**Task material:**
==================================================

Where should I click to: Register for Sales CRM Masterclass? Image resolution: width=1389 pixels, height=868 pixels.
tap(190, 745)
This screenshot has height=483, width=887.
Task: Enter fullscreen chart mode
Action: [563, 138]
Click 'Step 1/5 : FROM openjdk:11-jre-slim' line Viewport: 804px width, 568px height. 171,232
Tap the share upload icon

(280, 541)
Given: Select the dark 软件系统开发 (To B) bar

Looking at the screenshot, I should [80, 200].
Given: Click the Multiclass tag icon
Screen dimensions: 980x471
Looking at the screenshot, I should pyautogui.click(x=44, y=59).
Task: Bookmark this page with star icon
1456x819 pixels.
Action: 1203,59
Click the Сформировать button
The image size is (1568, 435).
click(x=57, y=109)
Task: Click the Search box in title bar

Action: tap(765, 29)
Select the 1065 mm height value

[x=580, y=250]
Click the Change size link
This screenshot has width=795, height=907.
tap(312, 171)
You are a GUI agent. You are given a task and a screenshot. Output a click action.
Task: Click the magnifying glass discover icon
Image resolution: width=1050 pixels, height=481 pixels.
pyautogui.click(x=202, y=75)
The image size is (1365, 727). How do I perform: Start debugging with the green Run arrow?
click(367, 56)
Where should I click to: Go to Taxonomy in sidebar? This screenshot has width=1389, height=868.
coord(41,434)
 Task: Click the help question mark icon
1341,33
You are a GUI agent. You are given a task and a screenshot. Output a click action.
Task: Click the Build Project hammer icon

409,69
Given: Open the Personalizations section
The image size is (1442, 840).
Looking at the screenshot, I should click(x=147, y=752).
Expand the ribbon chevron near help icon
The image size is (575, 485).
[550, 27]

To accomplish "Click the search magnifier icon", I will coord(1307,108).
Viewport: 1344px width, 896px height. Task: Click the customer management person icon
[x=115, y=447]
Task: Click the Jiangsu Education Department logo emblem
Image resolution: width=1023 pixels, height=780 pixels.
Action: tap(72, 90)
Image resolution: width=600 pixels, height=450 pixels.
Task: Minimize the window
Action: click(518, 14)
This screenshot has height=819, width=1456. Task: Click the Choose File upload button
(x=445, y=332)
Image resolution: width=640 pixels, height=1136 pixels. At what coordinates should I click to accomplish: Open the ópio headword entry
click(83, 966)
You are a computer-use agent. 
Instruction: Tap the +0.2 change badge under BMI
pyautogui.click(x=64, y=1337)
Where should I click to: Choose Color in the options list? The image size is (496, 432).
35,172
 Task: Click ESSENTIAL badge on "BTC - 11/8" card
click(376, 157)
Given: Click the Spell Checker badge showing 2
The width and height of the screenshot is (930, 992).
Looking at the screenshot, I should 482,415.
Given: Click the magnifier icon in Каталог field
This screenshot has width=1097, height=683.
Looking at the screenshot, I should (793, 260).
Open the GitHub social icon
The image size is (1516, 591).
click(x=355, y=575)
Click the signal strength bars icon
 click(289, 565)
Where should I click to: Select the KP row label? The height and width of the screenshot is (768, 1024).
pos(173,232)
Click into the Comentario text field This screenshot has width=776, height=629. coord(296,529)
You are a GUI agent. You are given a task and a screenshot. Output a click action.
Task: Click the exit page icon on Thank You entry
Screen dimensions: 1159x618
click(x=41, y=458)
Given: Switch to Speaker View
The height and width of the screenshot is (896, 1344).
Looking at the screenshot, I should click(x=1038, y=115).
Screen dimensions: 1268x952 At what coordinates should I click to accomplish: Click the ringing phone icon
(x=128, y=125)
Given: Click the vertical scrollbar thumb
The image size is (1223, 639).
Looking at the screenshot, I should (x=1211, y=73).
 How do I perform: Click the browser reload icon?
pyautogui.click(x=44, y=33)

==================================================

**Task directions:** Copy all of the lines above word for word, with nothing changed.

**Response to this exercise:**
Where should I click to: Register for Sales CRM Masterclass? Image resolution: width=1389 pixels, height=868 pixels.
tap(190, 745)
This screenshot has height=483, width=887.
Task: Enter fullscreen chart mode
Action: [563, 138]
Click 'Step 1/5 : FROM openjdk:11-jre-slim' line Viewport: 804px width, 568px height. 171,232
Tap the share upload icon

(280, 541)
Given: Select the dark 软件系统开发 (To B) bar

Looking at the screenshot, I should [80, 200].
Given: Click the Multiclass tag icon
Screen dimensions: 980x471
Looking at the screenshot, I should pyautogui.click(x=44, y=59).
Task: Bookmark this page with star icon
1456x819 pixels.
Action: 1203,59
Click the Сформировать button
The image size is (1568, 435).
click(x=57, y=109)
Task: Click the Search box in title bar

Action: tap(765, 29)
Select the 1065 mm height value

[x=580, y=250]
Click the Change size link
This screenshot has width=795, height=907.
tap(312, 171)
You are a GUI agent. You are given a task and a screenshot. Output a click action.
Task: Click the magnifying glass discover icon
Image resolution: width=1050 pixels, height=481 pixels.
pyautogui.click(x=202, y=75)
The image size is (1365, 727). How do I perform: Start debugging with the green Run arrow?
click(367, 56)
Where should I click to: Go to Taxonomy in sidebar? This screenshot has width=1389, height=868.
coord(41,434)
 Task: Click the help question mark icon
1341,33
You are a GUI agent. You are given a task and a screenshot. Output a click action.
Task: Click the Build Project hammer icon

409,69
Given: Open the Personalizations section
The image size is (1442, 840).
Looking at the screenshot, I should click(x=147, y=752).
Expand the ribbon chevron near help icon
The image size is (575, 485).
[550, 27]

To accomplish "Click the search magnifier icon", I will coord(1307,108).
Viewport: 1344px width, 896px height. Task: Click the customer management person icon
[x=115, y=447]
Task: Click the Jiangsu Education Department logo emblem
Image resolution: width=1023 pixels, height=780 pixels.
Action: tap(72, 90)
Image resolution: width=600 pixels, height=450 pixels.
Task: Minimize the window
Action: click(518, 14)
This screenshot has height=819, width=1456. Task: Click the Choose File upload button
(x=445, y=332)
Image resolution: width=640 pixels, height=1136 pixels. At what coordinates should I click to accomplish: Open the ópio headword entry
click(83, 966)
You are a computer-use agent. 
Instruction: Tap the +0.2 change badge under BMI
pyautogui.click(x=64, y=1337)
Where should I click to: Choose Color in the options list? The image size is (496, 432).
35,172
 Task: Click ESSENTIAL badge on "BTC - 11/8" card
click(376, 157)
Given: Click the Spell Checker badge showing 2
The width and height of the screenshot is (930, 992).
Looking at the screenshot, I should 482,415.
Given: Click the magnifier icon in Каталог field
This screenshot has width=1097, height=683.
Looking at the screenshot, I should (793, 260).
Open the GitHub social icon
The image size is (1516, 591).
click(x=355, y=575)
Click the signal strength bars icon
 click(289, 565)
Where should I click to: Select the KP row label? The height and width of the screenshot is (768, 1024).
pos(173,232)
Click into the Comentario text field This screenshot has width=776, height=629. coord(296,529)
You are a GUI agent. You are given a task and a screenshot. Output a click action.
Task: Click the exit page icon on Thank You entry
Screen dimensions: 1159x618
click(x=41, y=458)
Given: Switch to Speaker View
The height and width of the screenshot is (896, 1344).
Looking at the screenshot, I should click(x=1038, y=115).
Screen dimensions: 1268x952 At what coordinates should I click to accomplish: Click the ringing phone icon
(x=128, y=125)
Given: Click the vertical scrollbar thumb
The image size is (1223, 639).
Looking at the screenshot, I should (x=1211, y=73).
 How do I perform: Click the browser reload icon?
pyautogui.click(x=44, y=33)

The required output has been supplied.